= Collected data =
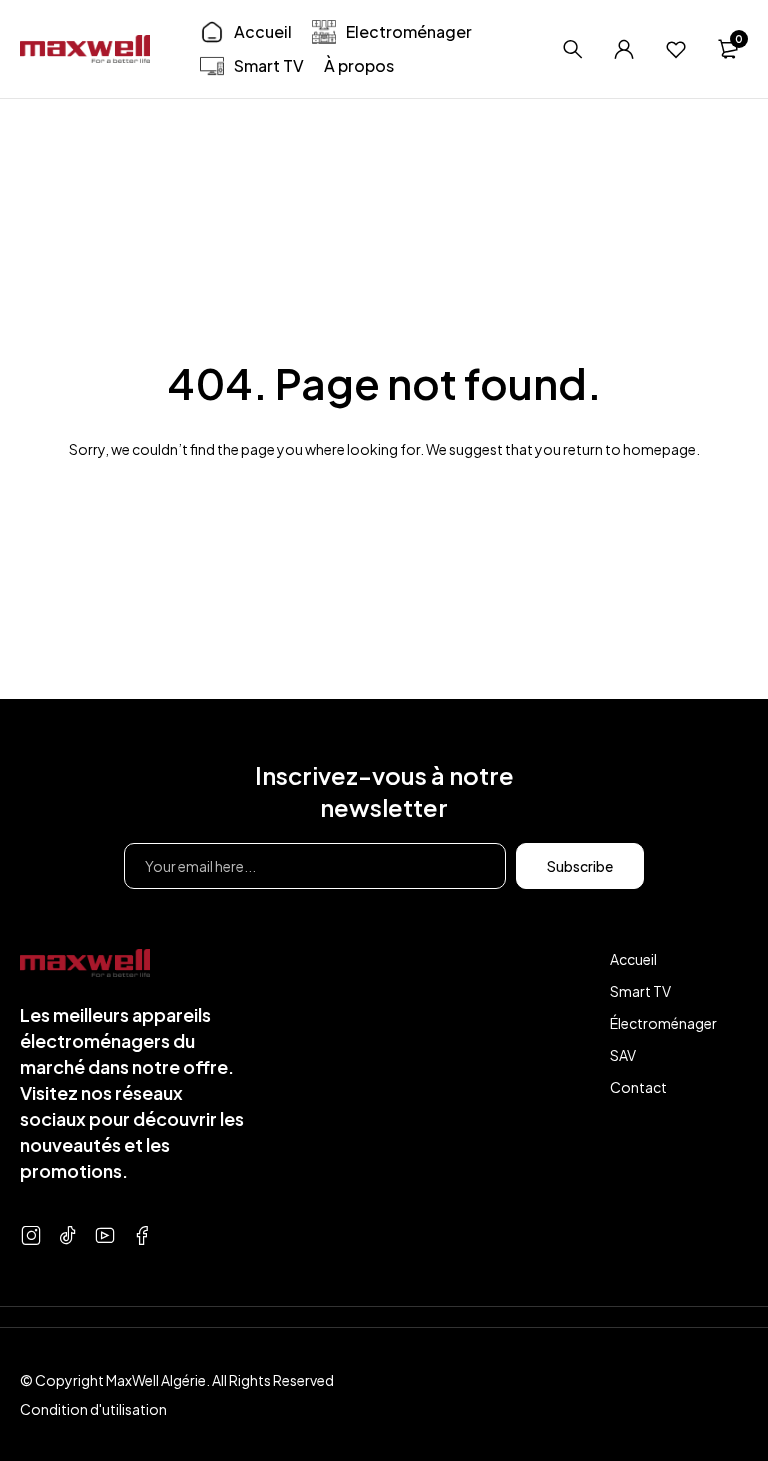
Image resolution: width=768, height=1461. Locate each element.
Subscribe (580, 866)
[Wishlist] (676, 49)
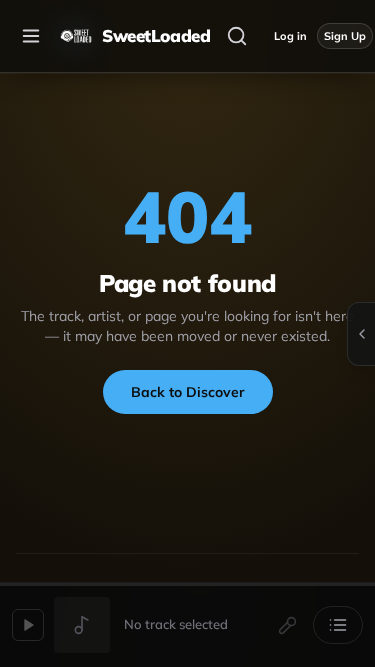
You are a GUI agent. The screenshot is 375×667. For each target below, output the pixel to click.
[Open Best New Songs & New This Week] (361, 334)
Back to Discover (188, 392)
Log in (290, 36)
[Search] (237, 36)
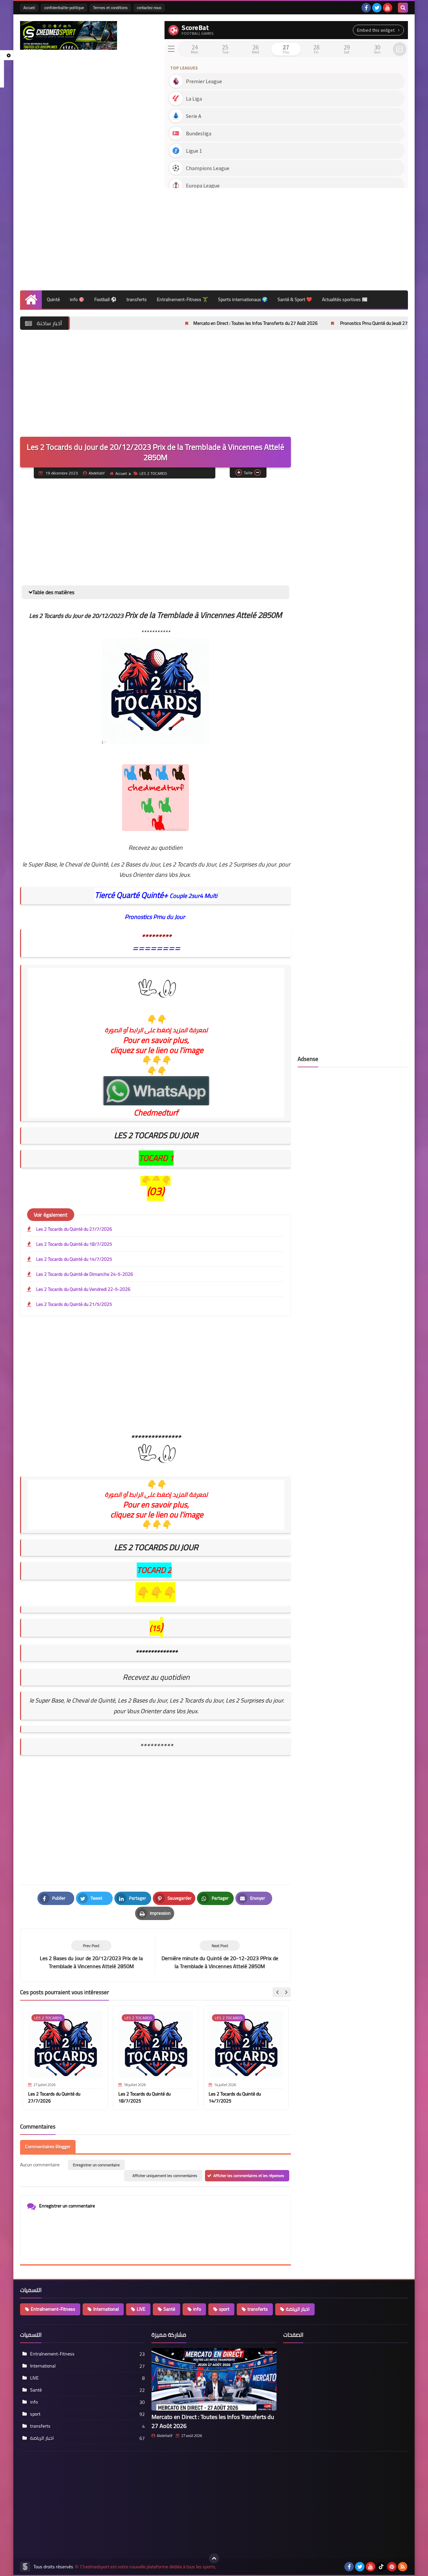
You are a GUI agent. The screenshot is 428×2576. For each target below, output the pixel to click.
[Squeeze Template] (25, 2567)
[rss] (402, 2566)
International (106, 2309)
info (197, 2309)
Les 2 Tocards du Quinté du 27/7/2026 (74, 1229)
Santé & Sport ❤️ (295, 299)
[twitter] (377, 7)
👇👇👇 (156, 1525)
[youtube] (387, 7)
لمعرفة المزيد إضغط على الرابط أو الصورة (156, 1495)
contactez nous (149, 7)
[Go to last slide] (278, 1992)
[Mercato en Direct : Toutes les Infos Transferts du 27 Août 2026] (213, 2379)
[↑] (214, 2558)
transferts (136, 299)
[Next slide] (286, 1992)
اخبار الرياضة (298, 2309)
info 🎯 (77, 299)
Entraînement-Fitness (53, 2309)
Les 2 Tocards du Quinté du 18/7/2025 (74, 1244)
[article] (219, 1955)
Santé (169, 2309)
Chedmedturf (156, 1113)
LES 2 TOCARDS (153, 473)
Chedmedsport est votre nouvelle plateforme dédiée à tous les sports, (148, 2566)
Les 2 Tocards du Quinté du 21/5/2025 (74, 1304)
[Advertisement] (286, 237)
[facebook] (366, 7)
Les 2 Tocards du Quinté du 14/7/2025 (74, 1259)
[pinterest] (392, 2566)
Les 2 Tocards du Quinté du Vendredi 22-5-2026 (83, 1289)
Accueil (29, 7)
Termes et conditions (110, 7)
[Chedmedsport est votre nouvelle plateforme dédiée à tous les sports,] (68, 35)
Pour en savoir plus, (156, 1505)
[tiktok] (381, 2566)
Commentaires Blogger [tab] (48, 2146)
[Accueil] (31, 299)
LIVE (141, 2309)
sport (224, 2309)
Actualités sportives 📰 (344, 299)
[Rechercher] (403, 8)
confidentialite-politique (64, 7)
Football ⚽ (105, 299)
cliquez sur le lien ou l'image (156, 1515)
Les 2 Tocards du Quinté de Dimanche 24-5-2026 (84, 1274)
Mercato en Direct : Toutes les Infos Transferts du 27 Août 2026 (186, 323)
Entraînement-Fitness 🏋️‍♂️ (182, 299)
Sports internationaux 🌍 (243, 299)
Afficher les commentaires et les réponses (248, 2175)
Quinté (53, 299)
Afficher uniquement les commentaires (164, 2175)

= Task statement =
The exact lines from the beginning of the data through the one that contains "info (197, 2309)" must be given again, both ends included, and pictures must be left out.

= Task output =
Image resolution: width=768, height=1461. Locate each element.
Subscribe (580, 866)
[Wishlist] (676, 49)
You are a GUI agent. The screenshot is 375×667. For each target below, output the pixel to click.
[Open Best New Songs & New This Week] (361, 334)
Back to Discover (188, 392)
Log in (290, 36)
[Search] (237, 36)
You are a GUI agent. The screenshot is 428×2576. For each target below, output the pixel to click.
[Squeeze Template] (25, 2567)
[rss] (402, 2566)
International (106, 2309)
info (197, 2309)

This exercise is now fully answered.